The records:
"""

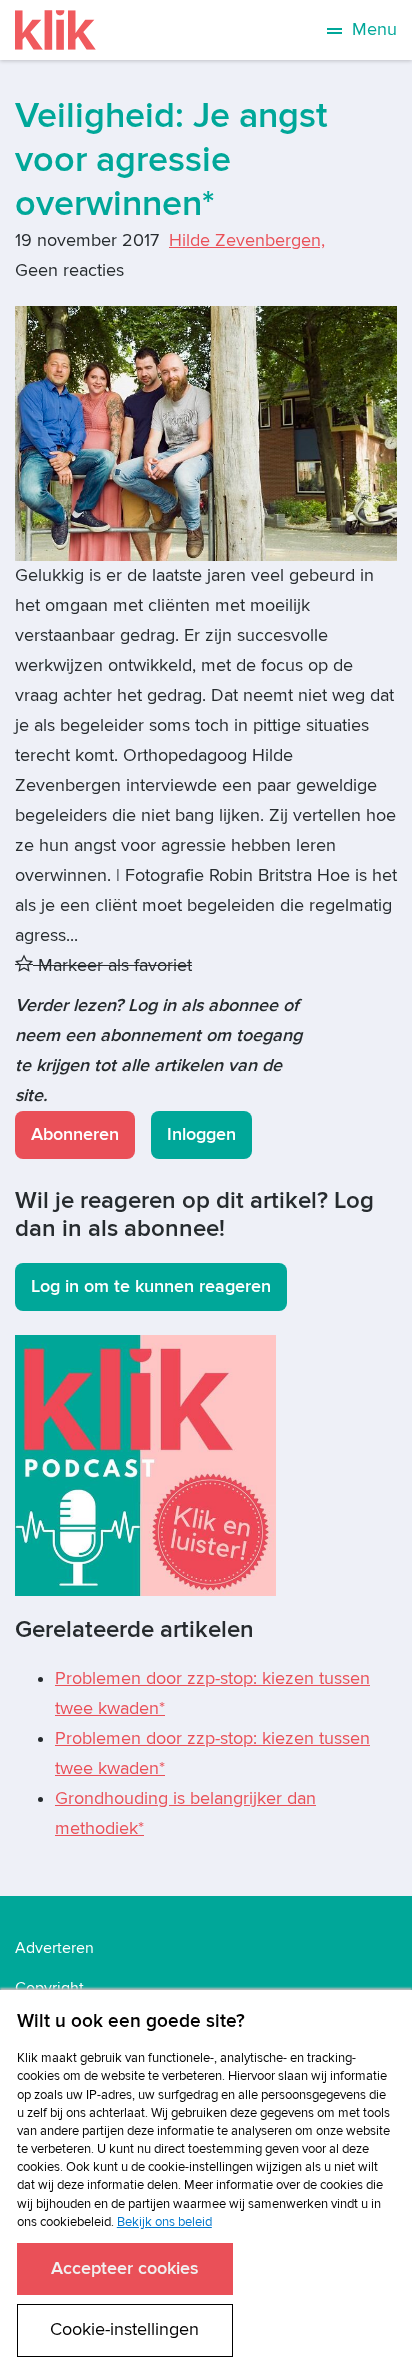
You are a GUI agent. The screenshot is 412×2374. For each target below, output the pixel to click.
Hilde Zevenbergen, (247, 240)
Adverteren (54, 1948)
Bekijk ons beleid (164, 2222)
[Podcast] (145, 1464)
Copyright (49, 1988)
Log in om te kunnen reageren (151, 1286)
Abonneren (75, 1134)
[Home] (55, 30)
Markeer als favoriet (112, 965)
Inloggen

"""

Transcribe every entry word for word, but skip the pictures.

Answer below:
You are a GUI agent. The screenshot is 412×2374. For each target below, output the pixel to click.
Hilde Zevenbergen, (247, 240)
Adverteren (54, 1948)
Bekijk ons beleid (164, 2222)
[Podcast] (145, 1464)
Copyright (49, 1988)
Log in om te kunnen reageren (151, 1286)
Abonneren (75, 1134)
[Home] (55, 30)
Markeer als favoriet (112, 965)
Inloggen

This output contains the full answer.